- Opening Delimiter -

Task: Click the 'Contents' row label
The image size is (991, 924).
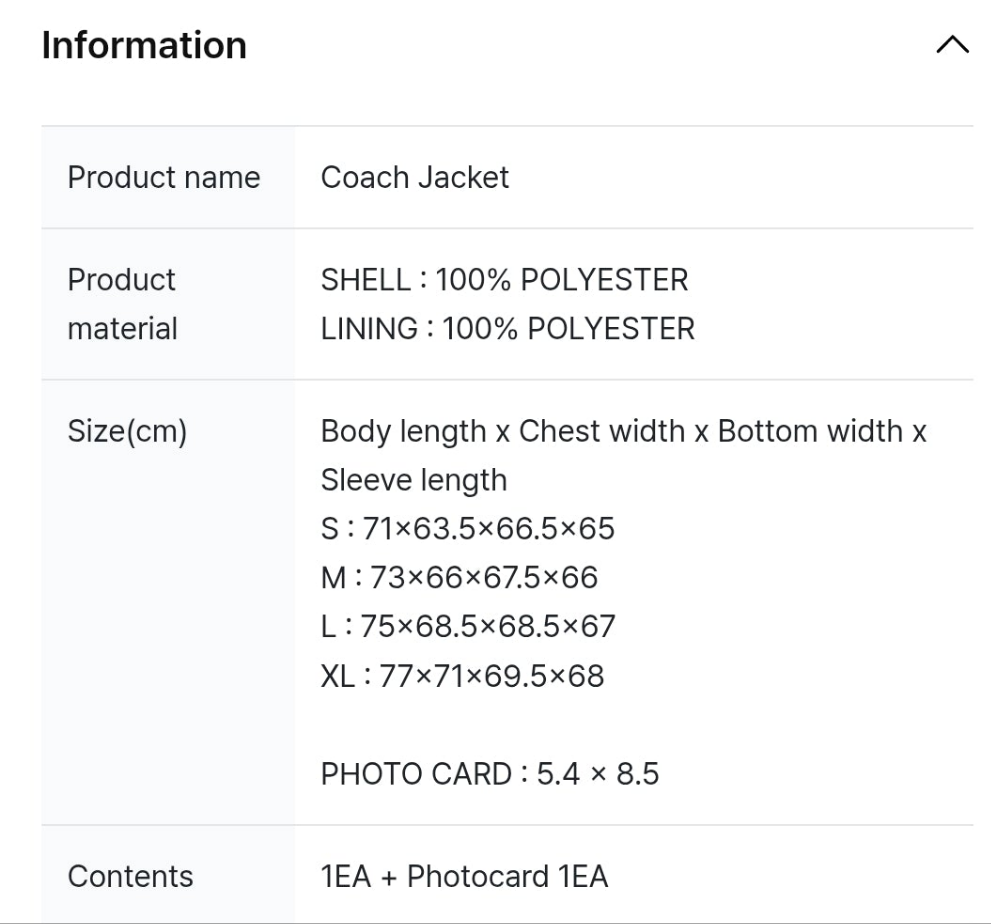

- Closing Delimiter -
- Opening Delimiter -

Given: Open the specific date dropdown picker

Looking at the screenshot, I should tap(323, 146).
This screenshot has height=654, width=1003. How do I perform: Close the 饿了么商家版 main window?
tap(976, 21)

- Closing Delimiter -
- Opening Delimiter -

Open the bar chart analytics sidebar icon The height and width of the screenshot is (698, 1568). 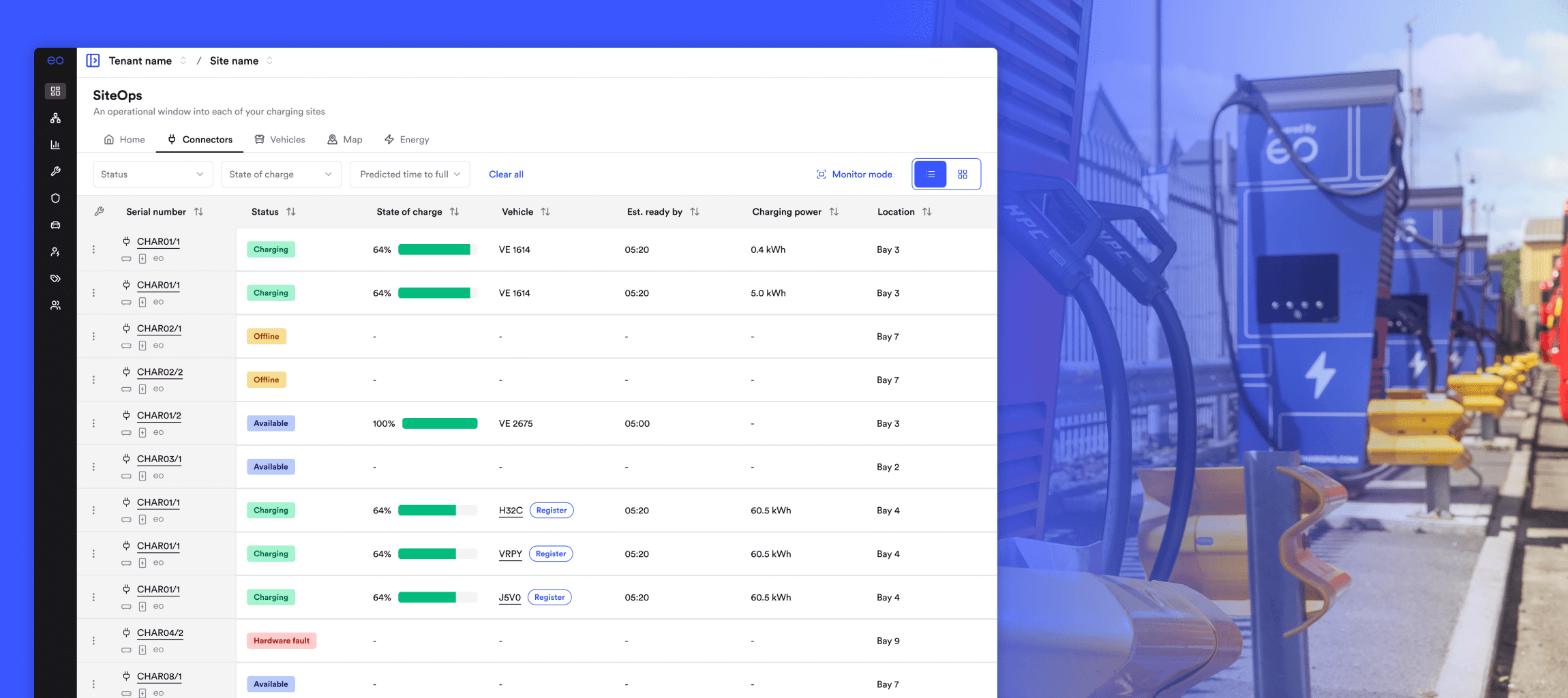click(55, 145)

- Closing Delimiter -

§ PROBLEM REQUIREMENTS
Using the data above, extract exactly the lines from the one that holds "Task: Click the 'Contents' row label" to the one that holds "The image size is (991, 924).", both ends included, and no others.

§ TASK SOLUTION
Task: Click the 'Contents' row label
The image size is (991, 924).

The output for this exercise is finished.